On Wed, 21 Feb 2001, Thomas Chan wrote:

> On Wed, 21 Feb 2001, Jungshik Shin wrote:
> > On Wed, 21 Feb 2001, Jungshik Shin wrote:
> > > On Wed, 21 Feb 2001, Werner LEMBERG wrote:
> > > > > South Korea's PKS 5700
> > > > This is a North Korean standard AFAIK.
> > >
> > > No. AFAIK, PKS stands for 'Proposed Korean Standard' and as such PKS 5700
> > > became KS C 5700 which in turn was renamed KS X 1005-1. Then, what is
> > > KS X 1005-1? It's just the Korean version of ISO 10646 (aligned with
> > > Unicode 2.0).
> >
> > I could be wrong in saying that PKS C 5700 became KS C 5700 although
> > it's (almost) certain that PKS represents 'Proposed Korean Standard'
> > (where Korean means South Korean). Unicode 3.0 (p. 259) lists two PKS
> > C's as K source 2 and K source 3 (PKS C 5700-1 1994 and PKS C 5700-2
> > 1994) and <>
> > lists PKS C 5700-3 1998 as another K source.
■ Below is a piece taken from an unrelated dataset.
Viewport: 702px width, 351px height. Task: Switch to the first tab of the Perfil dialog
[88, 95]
What is this mysterious
> > PKS C 5700-[1-3]? I asked around in the past but haven't obtained the
> > definitive answer. Perhaps, I should ask someone in IRG.
> The unihan.txt file ver 3.0b1 (1999.7.2) lists four K- sources as:
> K0 KS C 5601-1987
> K1 KS C 5657-1991
> K2 PKS C 5700-1 1994
> K3 PKS C 5700-2 1994

K2 and K3 are what I meant by K source 2 and K source 3 above. BTW,
all these references to KS C 5xxx in Unicode/ISO 10646 should be replaced
with KS X 1xxx (or at least the new names should be given in parentheses).
(KS C 5601 -> KS X 1001, KS C 5657 -> KS X 1002). It's unfortunate that
it didn't make to TUS 3.0 because the name scheme change predated TUS 3.0.
I'll address this in a separate message.

> It's very clear what K0 and K1 are, and they are given as GR ranges
> arranged by pronunciation, and it is okay that these ranges overlap, since
> K0 and K1 are two different character sets.
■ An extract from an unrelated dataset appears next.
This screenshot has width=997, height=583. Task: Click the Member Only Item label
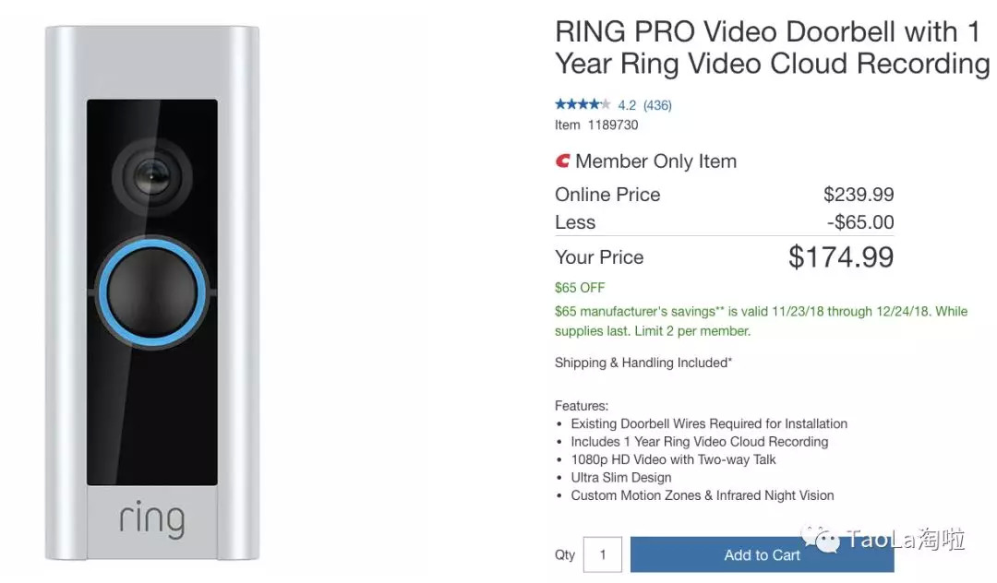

Hmm, it's not a big deal but I wonder why they're given as GR ranges
instead of just row-column values (or GL). Somebody must have mixed
up .......

> K2 has what appears to be GL ranges given for it (0x2121 .. 0x7530), and
> arranged by radical+strokes. K3 looks similar, having what appear to be
> GL ranges (0x2121 .. 0x3771), arranged by radical+strokes, but they all
> fall within CJK Extension A. The ranges given for K2 and K3 also overlap.
> (They seem reminiscent of the "planes" of CNS 11643 / EUC-TW .)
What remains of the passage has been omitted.